Live Object Detection Demo with Machine Learning

This live object detection demo app demonstrates the capabilities of using computer vision and machine learning algorithms to detect objects in a live video stream. You can interact with the app by moving objects in front of your camera.

The application is built using a pre-trained COCO model and YOLOv7, a real-time object detection algorithm. The model is loaded into the browser using ONNX and WebAssembly, a binary instruction format and interpreter for running machine learning models in the browser. The app itself is built in React.

The app runs on most desktop and browser platforms. The detection speed and performance are limited, as the app runs entirely in the web browser and on the CPU.

What is Object Detection?

Object detection with machine learning is a technology that helps computers recognize and identify objects in images or videos. The process starts by training a computer model using a large dataset of images that have been manually annotated with labels for the objects in the image. The computer model then learns to identify patterns in the images and associates those patterns with different types of objects.

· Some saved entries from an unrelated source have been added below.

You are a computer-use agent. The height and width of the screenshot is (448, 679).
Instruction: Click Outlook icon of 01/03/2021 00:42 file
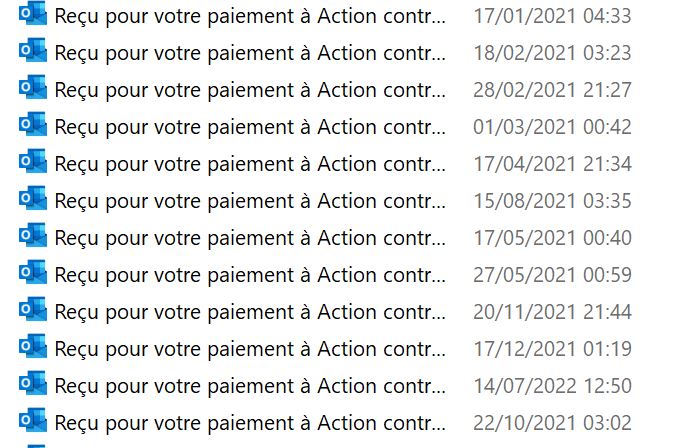pos(33,124)
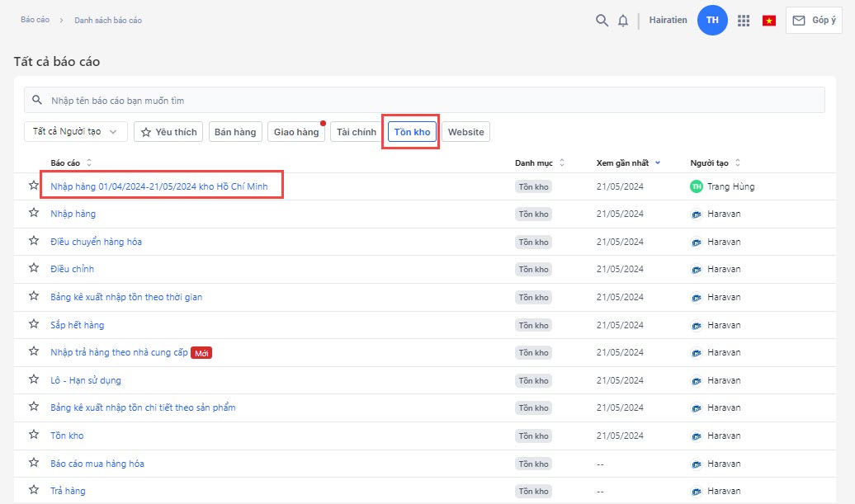Viewport: 855px width, 504px height.
Task: Star the Nhập hàng report row
Action: pos(34,213)
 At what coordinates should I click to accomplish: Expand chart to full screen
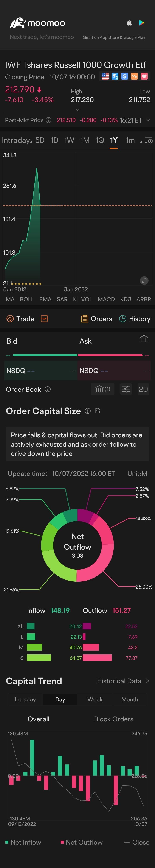tap(144, 280)
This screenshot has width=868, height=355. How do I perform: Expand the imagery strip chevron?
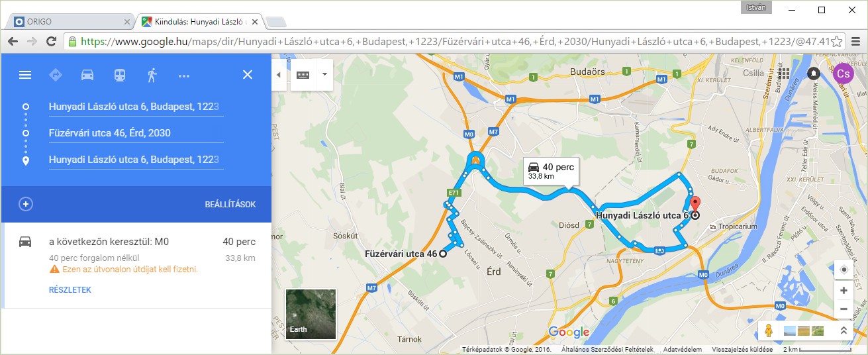[x=843, y=330]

When given a new image or video, the computer model uses these learned patterns to identify the presence and location of different objects in the image. This can be done by dividing the image into smaller regions and analyzing each region for the presence of an object.

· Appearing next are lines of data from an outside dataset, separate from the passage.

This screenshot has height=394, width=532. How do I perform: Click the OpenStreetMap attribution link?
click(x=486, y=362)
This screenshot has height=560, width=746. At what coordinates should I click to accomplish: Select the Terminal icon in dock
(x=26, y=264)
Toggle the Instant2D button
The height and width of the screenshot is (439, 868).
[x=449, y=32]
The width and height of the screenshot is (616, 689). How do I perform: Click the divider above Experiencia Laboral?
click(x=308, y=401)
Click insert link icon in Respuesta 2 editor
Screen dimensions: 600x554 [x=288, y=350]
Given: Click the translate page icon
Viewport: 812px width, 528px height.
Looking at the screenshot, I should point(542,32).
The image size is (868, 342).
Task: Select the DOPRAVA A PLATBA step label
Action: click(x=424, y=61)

Leverage Pre-Trained Models!

Training a model from scratch requires a large dataset of labeled data. Often, collecting and annotating datasets is very time-consuming and costly. For many use cases, however, so-called pre-trained models can be leveraged as a basis, which can be improved with a transfer learning technique. Many such models are open-sourced and freely available.

Transfer learning is a technique in machine learning where an initial model is trained on a large dataset for a specific task, and then the same model is fine-tuned on a smaller dataset for a related study.

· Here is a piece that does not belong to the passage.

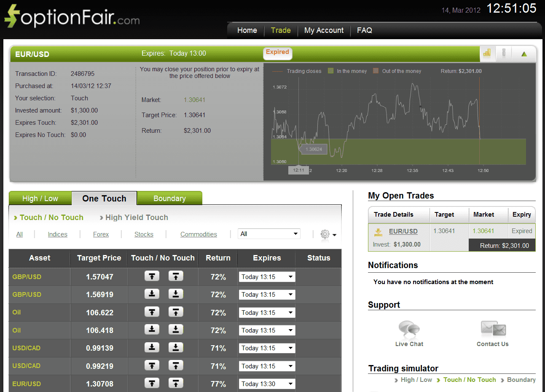
Task: Toggle the Trading closes legend indicator
Action: click(x=278, y=71)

We used a standard YOLOv7 model in the demo above, trained with the COCO database. YOLO stands for You Only Look Once and is a very efficient object detection model often used in computer vision. COCO stands for Common Objects in Context, a large-scale object detection, segmentation, and captioning dataset. COCO contains over 330,000 images and over 2.5 million object instances labeled with object category, object bounding box, and segmentation mask. It is one of the most popular datasets for object detection, and many state-of-the-art object detection models are trained on COCO. With transfer learning, it could be fine-tuned to detect new objects or specific sub-groups of things, like “teacup” or “coffee cup” instead of just “cup”.